Saturday 12 March 2011

the Masquerade

The Venice Carnival has been brought back from the dead by the Italian government in the 70s to reinstate the Venetian tradition of the mask and costume, which was only allowed to be worn during specific times of the year due to the 'immoral' behavior mask-bearers would indulge in.  But most likely, the revival of this carnival was to promote tourism. I must say it works, as I found myself in the narrow cobbled streets  of Venice last weekend during the last three days of the carnival.
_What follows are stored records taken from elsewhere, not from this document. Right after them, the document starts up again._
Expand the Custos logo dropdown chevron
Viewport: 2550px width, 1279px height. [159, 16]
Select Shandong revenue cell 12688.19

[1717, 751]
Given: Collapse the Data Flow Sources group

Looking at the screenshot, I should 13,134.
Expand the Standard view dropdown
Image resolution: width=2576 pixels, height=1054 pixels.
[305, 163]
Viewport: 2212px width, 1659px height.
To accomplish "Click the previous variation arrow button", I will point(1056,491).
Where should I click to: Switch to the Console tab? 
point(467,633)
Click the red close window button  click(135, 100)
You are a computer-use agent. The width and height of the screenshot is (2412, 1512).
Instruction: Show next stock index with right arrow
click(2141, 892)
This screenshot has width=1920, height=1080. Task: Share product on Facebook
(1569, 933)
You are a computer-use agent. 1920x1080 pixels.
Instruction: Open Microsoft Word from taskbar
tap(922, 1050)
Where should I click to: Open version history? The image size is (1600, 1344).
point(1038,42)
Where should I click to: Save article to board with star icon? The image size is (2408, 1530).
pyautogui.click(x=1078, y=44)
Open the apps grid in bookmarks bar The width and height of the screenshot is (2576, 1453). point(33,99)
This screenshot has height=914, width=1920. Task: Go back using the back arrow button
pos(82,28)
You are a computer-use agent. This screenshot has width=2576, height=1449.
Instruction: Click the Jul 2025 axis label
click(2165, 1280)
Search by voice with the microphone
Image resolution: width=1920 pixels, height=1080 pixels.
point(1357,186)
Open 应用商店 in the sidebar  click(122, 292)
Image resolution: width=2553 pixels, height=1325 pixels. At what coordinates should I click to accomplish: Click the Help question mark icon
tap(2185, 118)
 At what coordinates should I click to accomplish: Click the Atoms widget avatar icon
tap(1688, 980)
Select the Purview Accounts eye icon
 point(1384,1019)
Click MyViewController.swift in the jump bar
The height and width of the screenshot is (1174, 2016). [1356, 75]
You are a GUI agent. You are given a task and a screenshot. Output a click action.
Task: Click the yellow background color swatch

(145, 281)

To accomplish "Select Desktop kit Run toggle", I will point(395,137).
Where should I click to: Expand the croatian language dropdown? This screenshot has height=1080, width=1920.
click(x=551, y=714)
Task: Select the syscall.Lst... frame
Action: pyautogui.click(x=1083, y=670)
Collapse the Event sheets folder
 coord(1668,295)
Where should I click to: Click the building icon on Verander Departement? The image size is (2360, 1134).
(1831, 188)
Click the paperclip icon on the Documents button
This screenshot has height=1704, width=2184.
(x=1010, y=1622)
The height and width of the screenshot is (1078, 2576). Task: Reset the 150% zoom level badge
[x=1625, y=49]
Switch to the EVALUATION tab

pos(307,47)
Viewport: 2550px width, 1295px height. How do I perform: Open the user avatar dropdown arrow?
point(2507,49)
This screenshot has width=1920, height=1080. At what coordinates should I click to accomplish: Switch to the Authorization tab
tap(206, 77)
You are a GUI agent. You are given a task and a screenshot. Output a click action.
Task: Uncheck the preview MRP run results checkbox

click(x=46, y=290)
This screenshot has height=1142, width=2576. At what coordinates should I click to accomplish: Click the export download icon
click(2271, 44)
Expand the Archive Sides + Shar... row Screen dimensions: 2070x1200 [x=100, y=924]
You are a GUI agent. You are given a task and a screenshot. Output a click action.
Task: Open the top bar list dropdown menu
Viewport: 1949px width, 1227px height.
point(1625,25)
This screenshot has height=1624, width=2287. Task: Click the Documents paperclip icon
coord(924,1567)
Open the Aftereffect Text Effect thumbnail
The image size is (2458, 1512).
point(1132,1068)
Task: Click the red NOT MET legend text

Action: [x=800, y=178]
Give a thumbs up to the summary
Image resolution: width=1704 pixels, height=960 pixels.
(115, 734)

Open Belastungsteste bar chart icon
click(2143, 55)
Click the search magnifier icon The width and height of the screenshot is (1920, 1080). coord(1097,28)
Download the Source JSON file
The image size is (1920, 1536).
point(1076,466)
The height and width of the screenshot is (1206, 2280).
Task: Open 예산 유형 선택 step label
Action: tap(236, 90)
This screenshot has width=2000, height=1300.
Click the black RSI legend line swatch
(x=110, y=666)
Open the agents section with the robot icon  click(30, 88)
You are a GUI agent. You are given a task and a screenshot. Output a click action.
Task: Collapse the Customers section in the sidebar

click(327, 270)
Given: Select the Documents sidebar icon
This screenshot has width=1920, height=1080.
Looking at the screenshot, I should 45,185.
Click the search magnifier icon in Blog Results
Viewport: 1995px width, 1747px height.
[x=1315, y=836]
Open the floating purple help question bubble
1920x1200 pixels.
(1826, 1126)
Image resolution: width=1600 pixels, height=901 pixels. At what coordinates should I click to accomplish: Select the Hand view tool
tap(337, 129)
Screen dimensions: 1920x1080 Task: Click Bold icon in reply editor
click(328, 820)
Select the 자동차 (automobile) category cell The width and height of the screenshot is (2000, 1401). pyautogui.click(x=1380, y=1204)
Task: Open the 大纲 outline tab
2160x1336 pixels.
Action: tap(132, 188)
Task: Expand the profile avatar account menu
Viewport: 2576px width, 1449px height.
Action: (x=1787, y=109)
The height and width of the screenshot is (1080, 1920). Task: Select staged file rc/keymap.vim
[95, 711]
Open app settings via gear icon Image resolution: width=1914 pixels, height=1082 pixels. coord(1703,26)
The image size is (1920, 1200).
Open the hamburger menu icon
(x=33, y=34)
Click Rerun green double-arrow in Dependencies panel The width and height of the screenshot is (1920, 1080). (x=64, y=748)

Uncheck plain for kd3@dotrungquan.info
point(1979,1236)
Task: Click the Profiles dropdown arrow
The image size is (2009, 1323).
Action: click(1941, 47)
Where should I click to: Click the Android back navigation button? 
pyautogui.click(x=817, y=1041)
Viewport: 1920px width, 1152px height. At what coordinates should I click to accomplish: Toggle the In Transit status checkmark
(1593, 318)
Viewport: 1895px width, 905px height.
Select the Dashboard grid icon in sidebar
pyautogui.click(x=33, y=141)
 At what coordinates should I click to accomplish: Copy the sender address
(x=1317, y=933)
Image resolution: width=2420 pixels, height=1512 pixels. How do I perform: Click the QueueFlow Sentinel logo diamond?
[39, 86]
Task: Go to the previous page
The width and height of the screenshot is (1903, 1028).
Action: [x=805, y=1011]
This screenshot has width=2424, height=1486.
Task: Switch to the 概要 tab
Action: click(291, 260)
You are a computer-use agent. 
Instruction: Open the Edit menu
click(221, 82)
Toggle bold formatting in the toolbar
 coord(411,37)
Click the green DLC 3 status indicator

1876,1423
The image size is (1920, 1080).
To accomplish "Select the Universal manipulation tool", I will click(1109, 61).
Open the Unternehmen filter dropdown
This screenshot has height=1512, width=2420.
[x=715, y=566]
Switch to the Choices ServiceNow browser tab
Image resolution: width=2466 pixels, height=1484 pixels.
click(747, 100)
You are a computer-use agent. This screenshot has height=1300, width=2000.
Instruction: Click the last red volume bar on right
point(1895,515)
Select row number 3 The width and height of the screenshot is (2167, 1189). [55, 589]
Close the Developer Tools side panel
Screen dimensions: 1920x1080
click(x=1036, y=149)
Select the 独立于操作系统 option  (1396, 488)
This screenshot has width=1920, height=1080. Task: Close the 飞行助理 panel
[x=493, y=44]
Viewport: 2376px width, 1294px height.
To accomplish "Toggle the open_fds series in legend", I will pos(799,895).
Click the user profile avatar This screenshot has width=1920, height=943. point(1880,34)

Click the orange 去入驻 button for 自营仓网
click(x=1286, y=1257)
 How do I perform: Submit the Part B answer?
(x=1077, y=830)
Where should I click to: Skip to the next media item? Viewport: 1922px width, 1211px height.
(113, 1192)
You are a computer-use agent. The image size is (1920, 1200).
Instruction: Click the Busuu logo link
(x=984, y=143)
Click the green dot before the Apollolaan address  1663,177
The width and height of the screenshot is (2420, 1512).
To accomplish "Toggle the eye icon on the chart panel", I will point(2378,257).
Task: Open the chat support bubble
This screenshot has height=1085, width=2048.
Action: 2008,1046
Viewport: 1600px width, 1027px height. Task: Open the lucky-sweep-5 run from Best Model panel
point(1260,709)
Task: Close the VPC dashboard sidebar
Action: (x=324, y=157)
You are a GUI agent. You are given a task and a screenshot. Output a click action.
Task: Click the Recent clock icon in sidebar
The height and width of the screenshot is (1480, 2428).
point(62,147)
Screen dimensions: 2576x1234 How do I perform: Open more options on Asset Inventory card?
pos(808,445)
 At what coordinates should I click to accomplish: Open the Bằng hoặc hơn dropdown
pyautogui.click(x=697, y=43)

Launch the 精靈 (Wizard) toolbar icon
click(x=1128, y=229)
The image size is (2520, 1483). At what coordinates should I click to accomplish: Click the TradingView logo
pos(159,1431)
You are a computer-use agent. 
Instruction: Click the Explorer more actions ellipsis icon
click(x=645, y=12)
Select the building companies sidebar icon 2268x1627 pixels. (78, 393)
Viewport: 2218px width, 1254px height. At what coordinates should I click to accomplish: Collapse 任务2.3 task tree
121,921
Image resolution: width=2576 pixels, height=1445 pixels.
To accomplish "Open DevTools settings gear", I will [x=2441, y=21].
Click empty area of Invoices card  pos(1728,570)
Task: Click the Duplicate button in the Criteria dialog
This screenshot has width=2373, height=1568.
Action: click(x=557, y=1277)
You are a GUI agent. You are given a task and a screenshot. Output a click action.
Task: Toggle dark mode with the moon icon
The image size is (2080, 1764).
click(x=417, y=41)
Despite the annoying number of annoying tourists in the city, I could get some great shots of men and women donning their most elaborate costumes and masks (check out my DeviantArt gallery for the photos).  There is something magical and a bit eerie in the way they hold themselves - very still with only the slightest of movements.  For most of them, I couldn't even see their eyes behind their full-face masks, called bautas.  I could only see blank, black holes that looked out at me.  The background of gondolas, San Marco, and the aquatic city just made the whole experience very cinematic.

I created a video from my trip to highlight this eerie feeling of statuesque poses and slight movements that belie it all.  Check it out on Vimeo! Link here.

"I couldn't even see her eyes moving behind the bauta. Her statuesque pose echoed the city's stillness. Then the slightest of movements - a nod, a shift of the fingers, a footstep - gave away what lay underneath the mask and the costume. It was in those fleeting moments that Venice came to be as it once was. Every man and woman in a masquerade ball pretending; a carnival celebrating the Venetian tradition of anonymity."